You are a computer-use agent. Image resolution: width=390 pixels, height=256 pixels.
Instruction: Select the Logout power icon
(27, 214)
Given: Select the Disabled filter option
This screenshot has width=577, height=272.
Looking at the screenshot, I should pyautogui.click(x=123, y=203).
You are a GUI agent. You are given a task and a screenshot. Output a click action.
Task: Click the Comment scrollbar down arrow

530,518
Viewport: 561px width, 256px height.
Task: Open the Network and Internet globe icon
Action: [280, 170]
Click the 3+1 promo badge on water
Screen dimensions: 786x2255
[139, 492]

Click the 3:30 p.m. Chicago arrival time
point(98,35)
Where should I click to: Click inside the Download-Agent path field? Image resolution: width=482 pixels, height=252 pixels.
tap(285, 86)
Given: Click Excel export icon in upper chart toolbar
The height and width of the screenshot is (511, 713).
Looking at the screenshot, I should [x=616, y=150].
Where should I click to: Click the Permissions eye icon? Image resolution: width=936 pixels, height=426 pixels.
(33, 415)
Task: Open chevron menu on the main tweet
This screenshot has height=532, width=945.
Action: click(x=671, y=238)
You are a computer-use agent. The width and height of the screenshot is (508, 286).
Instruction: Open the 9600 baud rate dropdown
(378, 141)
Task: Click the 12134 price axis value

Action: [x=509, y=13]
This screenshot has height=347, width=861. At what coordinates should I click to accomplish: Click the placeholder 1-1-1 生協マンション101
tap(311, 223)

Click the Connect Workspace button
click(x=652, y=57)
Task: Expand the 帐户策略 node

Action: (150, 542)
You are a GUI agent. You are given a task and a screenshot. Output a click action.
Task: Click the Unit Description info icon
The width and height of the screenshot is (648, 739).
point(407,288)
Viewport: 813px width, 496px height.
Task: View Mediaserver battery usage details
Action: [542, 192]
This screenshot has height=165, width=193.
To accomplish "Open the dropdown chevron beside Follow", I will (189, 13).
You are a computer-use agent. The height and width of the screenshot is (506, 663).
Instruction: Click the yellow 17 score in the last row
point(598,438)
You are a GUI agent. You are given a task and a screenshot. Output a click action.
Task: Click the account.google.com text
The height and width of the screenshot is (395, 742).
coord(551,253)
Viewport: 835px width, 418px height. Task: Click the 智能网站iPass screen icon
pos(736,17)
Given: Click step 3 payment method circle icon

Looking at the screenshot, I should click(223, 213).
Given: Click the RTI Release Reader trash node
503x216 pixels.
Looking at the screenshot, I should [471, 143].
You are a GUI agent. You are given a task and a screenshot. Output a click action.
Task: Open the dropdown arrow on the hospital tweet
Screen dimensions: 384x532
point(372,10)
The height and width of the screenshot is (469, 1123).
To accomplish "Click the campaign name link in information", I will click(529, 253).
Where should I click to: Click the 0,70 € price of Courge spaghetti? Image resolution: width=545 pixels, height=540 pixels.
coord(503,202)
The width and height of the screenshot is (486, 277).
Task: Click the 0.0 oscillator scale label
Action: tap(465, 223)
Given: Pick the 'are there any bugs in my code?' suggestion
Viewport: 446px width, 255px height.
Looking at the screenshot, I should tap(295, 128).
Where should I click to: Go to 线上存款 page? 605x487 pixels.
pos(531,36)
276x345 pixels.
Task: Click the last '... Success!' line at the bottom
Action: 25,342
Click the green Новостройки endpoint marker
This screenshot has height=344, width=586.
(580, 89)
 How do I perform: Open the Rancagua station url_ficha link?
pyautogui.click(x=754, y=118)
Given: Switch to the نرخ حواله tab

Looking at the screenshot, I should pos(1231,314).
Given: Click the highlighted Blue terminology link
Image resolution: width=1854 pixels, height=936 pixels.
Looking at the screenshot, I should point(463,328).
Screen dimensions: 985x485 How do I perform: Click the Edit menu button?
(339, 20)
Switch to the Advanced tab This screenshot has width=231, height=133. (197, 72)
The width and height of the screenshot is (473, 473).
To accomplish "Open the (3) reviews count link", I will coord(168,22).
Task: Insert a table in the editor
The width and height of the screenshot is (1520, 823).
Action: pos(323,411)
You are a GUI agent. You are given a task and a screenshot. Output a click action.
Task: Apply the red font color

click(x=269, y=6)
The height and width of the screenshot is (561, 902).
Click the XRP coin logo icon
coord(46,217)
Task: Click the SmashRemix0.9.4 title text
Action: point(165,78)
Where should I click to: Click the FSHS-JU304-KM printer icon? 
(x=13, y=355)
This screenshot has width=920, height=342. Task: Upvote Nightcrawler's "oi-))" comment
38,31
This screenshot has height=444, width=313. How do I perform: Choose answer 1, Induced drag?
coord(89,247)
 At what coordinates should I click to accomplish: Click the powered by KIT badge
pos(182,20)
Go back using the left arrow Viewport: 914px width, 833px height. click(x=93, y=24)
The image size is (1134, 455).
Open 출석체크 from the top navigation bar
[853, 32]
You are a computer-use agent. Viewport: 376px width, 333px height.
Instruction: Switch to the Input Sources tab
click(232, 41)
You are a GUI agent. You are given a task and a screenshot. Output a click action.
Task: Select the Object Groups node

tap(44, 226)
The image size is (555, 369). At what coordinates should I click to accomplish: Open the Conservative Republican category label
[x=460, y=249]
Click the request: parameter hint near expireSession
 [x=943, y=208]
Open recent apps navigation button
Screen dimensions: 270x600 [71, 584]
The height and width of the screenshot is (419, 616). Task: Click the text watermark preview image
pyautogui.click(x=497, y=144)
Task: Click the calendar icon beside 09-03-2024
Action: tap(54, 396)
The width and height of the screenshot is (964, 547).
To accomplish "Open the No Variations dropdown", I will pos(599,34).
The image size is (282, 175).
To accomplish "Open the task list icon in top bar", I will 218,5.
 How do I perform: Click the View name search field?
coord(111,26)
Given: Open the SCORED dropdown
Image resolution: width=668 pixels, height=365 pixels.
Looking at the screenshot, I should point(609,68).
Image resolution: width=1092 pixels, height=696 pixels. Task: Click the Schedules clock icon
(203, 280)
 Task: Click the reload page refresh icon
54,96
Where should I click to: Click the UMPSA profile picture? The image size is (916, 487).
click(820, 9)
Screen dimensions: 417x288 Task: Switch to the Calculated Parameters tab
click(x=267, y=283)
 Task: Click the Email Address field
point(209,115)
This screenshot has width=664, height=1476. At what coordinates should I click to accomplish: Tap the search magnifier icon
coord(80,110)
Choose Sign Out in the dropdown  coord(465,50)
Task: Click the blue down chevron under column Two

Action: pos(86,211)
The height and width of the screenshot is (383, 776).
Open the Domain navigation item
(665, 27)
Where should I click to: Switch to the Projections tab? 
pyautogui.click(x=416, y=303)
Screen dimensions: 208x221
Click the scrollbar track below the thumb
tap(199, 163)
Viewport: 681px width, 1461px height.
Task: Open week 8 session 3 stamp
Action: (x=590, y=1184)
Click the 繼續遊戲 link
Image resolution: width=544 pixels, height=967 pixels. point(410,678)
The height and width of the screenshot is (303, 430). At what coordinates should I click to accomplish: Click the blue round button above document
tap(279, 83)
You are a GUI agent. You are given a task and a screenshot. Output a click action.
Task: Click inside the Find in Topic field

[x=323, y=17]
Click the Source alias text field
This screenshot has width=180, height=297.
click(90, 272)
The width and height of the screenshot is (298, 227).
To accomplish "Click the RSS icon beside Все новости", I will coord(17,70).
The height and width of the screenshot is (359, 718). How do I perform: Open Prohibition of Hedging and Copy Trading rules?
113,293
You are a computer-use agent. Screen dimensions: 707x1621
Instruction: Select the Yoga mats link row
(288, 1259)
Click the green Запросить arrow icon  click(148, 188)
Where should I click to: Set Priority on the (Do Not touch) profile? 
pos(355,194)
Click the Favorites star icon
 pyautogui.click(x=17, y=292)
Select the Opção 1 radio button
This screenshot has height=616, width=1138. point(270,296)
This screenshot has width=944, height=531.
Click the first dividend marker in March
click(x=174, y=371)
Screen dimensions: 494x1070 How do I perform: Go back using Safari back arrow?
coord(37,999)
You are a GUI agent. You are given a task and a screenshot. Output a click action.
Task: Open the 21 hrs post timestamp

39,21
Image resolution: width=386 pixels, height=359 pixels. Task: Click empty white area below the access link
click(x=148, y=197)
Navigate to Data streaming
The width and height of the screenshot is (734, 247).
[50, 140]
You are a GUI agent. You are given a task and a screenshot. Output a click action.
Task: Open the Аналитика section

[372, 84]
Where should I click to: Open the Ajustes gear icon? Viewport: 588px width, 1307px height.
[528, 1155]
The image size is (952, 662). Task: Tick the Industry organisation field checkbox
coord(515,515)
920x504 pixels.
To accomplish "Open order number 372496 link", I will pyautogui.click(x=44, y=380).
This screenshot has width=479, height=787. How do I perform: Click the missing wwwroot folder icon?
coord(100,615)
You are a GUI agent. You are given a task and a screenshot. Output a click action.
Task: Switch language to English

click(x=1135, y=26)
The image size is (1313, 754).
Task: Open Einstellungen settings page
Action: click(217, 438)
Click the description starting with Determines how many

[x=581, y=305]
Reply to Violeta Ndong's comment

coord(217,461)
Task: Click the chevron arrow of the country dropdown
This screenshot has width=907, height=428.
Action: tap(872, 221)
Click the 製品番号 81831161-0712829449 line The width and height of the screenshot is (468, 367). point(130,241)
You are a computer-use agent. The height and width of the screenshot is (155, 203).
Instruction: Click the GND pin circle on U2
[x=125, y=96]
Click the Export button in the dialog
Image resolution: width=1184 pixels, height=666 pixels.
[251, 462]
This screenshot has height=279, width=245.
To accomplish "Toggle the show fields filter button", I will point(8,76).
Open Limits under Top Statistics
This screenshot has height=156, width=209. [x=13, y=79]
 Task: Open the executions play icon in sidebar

- **WHAT YOU NEED TO DO**
Considering the records above, state how many lines contain the word "computer", with nothing else in your reply.

- **RESULT OF THE EXERCISE**
6